頚椎椎間板ヘルニア(けいついついかんばんへるにあ)
概要
中高年の男性に起こることが多いです。首の骨と骨の間にある「椎間板」というクッションの役割をしている組織の変性により、中心にある髄核(ずいかく)が外へ飛び出し、その後ろにある脊髄や神経を圧迫すことで症状がでます。
症状
- 片方の手や腕のしびれや痛み
- 肩や背中の痛み
進行すると手足に力が入りづらくなったり、ふらついてうまく歩けない(歩行障害)、排尿障害が出ることもあります。
診断
- 身体診察で神経症状や麻痺の有無を確認
- X線(レントゲン)検査で骨の変化を評価
- MRI検査で椎間板の脱出や神経圧迫の状態を確認し、確定診断
治療
頚椎の安静が基本です(頚椎カラーを装着する場合もあります)
消炎鎮痛剤・筋弛緩剤の投与
症状に応じて頚椎牽引療法を行うこともあるります
手のしびれや痛みに対しては神経障害性疼痛治療薬(プレガバリン)やビタミンB12製剤などの薬物療法
枕の高さの調整(低すぎて首が反り返らないように注意)など、日常生活の指導も重要です。

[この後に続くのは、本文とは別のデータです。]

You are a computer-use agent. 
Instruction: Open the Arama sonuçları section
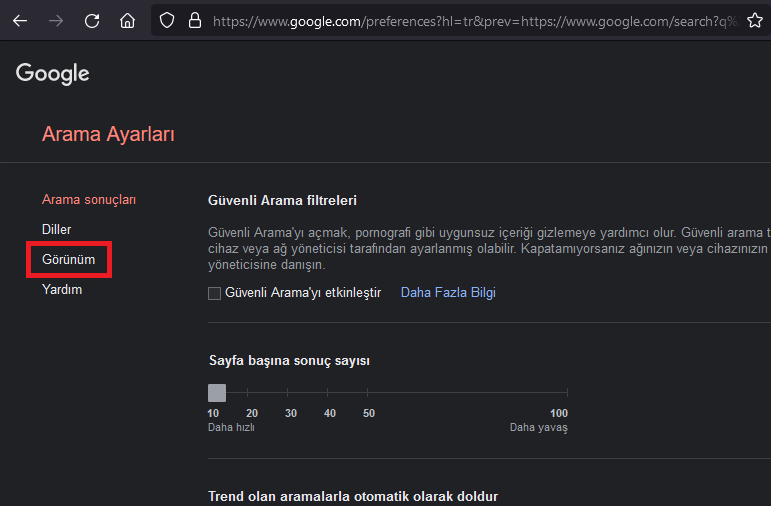(89, 199)
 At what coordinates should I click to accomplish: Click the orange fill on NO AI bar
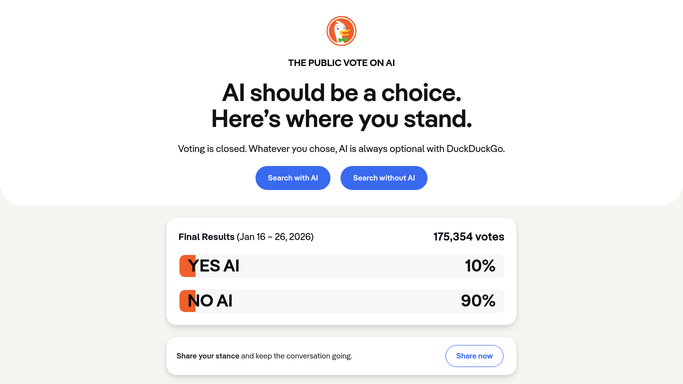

多くは保存療法(手術をしない治療)で改善しますが、次のような場合には手術が必要になることがあります。
- 保存療法を続けても改善しない場合
- 手足の麻痺や歩行障害が進行している
- 排尿障害が出ている
頚椎椎間板ヘルニアは適切な安静と治療により多くが回復します。しかし、しびれや力の入りにくさが続く場合は早めに整形外科を受診し、神経の圧迫が進行しないようにすることが大切です。